One of the most vulnerable groups in global medicine has just gained something it has never had before: a malaria treatment built specifically for them.
On April 24, 2026, the World Health Organization announced the prequalification of the first-ever malaria treatment developed for newborns and young infants weighing between 2 and 5 kilograms. Until now, babies this small were often treated with formulations designed for older children, increasing the risk of dosing errors, side effects, and toxicity.
Why this matters
WHO said the new formulation, artemether-lumefantrine, helps close a long-standing treatment gap affecting some of the youngest patients in malaria-endemic regions. Prequalification means the medicine meets international standards for quality, safety, and efficacy, and it opens the door to broader public-sector procurement.

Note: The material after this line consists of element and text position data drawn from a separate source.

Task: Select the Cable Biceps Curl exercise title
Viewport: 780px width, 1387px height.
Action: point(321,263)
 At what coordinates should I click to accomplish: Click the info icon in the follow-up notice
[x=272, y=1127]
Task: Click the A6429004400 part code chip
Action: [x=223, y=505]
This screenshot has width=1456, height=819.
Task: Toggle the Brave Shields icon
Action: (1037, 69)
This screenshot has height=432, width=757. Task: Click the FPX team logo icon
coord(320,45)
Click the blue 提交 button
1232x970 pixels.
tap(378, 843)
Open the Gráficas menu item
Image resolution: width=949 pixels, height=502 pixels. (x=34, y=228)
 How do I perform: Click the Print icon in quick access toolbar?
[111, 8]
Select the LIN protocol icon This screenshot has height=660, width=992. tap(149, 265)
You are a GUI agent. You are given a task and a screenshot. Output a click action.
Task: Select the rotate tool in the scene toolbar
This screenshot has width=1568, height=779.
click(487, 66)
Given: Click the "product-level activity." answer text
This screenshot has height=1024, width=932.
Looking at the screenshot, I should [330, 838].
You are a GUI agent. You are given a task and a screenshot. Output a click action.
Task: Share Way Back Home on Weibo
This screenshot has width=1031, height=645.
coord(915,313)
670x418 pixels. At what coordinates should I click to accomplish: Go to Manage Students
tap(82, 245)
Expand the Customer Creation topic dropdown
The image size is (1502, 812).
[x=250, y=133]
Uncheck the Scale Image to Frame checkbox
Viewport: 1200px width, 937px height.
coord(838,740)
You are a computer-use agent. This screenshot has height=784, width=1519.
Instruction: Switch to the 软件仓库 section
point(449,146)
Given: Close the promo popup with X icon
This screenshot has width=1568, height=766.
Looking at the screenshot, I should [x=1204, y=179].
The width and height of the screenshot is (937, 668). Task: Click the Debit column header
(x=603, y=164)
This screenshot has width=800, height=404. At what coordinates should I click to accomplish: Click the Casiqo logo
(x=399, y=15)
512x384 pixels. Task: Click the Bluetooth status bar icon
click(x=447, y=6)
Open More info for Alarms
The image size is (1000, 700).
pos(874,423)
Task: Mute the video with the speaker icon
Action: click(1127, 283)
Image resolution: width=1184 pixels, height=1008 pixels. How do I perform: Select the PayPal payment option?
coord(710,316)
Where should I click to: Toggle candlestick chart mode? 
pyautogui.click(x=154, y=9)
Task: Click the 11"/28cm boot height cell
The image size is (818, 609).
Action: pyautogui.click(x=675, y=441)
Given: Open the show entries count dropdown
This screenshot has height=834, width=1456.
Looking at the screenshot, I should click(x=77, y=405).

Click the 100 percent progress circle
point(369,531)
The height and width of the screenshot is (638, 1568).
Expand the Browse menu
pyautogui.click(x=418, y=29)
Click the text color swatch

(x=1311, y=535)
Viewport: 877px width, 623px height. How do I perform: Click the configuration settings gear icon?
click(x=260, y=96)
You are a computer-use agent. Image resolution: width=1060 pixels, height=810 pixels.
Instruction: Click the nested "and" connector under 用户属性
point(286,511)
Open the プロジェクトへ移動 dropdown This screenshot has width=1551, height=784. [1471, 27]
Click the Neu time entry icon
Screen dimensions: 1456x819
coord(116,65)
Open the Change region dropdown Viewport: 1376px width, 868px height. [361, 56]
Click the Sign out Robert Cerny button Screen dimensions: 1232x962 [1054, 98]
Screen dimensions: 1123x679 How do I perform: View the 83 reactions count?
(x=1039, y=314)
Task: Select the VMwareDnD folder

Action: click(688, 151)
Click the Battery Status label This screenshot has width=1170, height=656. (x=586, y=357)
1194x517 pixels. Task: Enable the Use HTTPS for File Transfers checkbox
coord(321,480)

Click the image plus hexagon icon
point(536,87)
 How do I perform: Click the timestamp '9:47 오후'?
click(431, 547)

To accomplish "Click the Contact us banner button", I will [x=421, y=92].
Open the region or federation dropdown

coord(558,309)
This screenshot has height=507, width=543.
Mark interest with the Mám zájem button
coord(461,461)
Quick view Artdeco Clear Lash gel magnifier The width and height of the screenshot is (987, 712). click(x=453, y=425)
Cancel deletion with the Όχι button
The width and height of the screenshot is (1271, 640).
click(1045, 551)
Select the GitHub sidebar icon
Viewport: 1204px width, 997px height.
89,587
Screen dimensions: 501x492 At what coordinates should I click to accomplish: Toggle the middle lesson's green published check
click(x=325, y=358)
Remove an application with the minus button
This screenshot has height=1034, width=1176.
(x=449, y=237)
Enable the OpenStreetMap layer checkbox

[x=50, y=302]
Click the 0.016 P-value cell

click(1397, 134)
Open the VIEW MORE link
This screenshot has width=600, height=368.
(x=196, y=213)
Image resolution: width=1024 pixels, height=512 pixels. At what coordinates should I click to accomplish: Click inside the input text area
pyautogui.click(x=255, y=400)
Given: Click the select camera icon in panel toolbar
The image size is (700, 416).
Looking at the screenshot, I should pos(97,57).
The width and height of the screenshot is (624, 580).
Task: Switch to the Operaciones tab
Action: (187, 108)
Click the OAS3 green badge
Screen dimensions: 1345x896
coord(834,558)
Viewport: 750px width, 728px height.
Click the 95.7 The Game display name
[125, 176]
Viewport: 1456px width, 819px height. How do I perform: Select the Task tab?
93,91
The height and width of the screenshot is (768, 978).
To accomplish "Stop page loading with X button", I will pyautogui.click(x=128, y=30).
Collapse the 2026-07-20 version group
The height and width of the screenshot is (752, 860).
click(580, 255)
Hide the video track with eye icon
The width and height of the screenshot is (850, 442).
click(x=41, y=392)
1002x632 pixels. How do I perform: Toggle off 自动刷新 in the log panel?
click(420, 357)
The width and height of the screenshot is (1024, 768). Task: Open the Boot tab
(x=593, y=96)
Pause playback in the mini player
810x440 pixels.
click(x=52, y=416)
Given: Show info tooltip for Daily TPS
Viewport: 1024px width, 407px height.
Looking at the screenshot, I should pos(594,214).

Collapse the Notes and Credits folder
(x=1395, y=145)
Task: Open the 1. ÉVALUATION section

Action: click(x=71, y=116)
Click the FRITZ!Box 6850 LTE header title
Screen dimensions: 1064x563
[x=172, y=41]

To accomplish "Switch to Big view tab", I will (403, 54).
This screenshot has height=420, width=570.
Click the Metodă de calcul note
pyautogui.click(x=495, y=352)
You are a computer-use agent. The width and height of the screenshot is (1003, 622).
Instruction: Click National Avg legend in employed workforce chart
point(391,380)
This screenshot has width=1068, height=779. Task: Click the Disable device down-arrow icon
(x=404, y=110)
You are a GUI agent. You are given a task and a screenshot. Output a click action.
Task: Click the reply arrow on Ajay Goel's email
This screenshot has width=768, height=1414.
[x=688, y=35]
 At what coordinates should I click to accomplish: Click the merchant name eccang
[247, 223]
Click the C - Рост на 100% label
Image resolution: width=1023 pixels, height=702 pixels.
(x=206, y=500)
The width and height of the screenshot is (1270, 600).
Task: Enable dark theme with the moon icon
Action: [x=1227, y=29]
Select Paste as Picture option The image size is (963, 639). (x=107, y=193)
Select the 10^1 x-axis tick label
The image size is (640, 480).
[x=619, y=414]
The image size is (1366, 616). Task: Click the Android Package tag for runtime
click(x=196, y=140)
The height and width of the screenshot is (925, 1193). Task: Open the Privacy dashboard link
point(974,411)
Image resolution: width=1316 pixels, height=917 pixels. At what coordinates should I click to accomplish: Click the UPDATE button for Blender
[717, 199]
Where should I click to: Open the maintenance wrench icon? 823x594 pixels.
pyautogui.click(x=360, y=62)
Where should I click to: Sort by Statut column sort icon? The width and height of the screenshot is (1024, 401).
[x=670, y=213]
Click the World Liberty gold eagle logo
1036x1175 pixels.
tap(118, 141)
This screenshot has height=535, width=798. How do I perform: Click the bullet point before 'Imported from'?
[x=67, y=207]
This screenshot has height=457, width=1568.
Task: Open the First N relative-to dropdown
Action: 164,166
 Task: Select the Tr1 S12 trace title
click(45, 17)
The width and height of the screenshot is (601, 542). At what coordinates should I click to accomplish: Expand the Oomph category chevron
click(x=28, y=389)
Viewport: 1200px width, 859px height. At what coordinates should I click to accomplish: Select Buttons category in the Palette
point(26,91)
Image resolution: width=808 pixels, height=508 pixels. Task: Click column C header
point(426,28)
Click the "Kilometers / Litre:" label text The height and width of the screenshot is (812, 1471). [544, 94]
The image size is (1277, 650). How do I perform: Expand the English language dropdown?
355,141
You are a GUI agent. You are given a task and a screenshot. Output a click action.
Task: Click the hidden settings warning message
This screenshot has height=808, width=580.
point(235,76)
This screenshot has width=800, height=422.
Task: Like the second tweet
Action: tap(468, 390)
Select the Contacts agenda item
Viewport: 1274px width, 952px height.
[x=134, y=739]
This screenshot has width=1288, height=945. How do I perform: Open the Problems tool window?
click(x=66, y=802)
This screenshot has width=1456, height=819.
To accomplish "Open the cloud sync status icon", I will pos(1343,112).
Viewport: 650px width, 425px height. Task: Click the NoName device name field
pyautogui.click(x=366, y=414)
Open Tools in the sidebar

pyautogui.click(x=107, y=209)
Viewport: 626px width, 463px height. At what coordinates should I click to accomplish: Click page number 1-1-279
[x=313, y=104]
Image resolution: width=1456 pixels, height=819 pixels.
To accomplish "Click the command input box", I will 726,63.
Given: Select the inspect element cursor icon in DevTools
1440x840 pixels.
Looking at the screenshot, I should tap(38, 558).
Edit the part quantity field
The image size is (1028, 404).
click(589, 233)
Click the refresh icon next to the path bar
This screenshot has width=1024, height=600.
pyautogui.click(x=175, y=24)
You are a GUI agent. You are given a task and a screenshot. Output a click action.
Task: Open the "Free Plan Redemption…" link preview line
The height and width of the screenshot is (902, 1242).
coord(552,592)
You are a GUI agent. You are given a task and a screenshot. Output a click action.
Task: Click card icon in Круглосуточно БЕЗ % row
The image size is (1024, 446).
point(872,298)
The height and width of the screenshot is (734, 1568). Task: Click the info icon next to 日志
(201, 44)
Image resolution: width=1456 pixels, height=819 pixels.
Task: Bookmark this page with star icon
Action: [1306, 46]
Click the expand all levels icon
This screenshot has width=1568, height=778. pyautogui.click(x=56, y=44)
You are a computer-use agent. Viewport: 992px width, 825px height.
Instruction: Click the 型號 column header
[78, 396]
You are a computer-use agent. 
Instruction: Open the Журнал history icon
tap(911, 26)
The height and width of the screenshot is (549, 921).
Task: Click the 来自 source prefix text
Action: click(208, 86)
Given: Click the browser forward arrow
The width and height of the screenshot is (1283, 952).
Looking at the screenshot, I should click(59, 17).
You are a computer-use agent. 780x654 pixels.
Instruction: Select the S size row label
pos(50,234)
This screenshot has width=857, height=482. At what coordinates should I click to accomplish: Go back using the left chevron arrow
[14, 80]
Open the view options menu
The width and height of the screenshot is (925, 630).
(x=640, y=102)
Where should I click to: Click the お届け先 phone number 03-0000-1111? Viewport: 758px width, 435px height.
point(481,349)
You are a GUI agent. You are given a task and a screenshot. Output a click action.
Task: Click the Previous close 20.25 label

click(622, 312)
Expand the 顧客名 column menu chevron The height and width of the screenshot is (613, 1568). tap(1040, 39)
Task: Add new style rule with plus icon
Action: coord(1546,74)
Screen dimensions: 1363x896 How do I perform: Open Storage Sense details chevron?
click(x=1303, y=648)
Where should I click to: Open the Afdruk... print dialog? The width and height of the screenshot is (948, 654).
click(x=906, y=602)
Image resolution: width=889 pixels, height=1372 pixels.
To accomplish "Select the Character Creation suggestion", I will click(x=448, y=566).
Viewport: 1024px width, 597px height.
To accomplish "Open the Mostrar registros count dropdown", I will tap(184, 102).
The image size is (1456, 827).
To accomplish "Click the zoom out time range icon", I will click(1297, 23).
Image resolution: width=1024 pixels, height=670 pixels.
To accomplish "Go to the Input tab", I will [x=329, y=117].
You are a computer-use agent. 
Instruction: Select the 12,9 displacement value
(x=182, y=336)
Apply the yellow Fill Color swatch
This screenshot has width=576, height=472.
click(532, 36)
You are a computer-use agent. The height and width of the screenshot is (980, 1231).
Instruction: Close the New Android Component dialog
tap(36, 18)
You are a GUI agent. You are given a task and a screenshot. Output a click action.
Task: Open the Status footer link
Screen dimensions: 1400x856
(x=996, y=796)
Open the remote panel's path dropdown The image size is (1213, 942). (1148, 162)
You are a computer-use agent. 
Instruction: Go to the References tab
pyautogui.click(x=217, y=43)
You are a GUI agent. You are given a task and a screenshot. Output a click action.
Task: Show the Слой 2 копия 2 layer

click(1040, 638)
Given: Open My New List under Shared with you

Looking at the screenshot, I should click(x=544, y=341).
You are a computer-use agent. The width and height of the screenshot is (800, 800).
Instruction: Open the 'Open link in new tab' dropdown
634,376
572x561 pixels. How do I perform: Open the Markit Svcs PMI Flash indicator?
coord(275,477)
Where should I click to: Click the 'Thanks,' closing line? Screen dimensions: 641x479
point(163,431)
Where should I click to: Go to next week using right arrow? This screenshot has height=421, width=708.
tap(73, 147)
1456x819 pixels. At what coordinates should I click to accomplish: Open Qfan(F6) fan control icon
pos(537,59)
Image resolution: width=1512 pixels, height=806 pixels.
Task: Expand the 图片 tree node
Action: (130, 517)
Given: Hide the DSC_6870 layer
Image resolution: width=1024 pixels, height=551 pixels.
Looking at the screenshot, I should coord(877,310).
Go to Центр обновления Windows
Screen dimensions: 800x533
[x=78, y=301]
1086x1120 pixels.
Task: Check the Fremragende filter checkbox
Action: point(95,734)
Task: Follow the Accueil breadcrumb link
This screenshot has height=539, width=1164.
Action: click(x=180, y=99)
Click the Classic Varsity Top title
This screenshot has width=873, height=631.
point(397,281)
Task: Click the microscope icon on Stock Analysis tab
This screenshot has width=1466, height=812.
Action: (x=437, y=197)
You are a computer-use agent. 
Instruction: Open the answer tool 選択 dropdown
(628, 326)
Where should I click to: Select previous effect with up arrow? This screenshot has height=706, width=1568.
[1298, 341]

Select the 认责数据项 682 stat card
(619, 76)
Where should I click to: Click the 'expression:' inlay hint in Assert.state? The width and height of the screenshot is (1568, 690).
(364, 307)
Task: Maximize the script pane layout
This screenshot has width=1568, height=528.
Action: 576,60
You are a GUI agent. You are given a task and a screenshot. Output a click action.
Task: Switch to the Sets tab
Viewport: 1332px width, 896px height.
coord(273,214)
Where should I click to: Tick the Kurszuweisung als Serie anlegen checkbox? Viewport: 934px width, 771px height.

That matters enormously in Africa, where malaria still claims huge numbers of young lives and where roughly 30 million babies are born every year in malaria-endemic areas.
A bigger wave of progress
The announcement came ahead of World Malaria Day and alongside new WHO-prequalified diagnostic tests designed to catch malaria strains that can evade some older rapid tests. WHO says those advances add to a growing arsenal that now includes vaccines, next-generation mosquito nets, better diagnostics, and more targeted medicines.
In other words, this is not just one new drug. It is another sign that malaria control is still moving forward, even against a disease that has burdened humanity for centuries.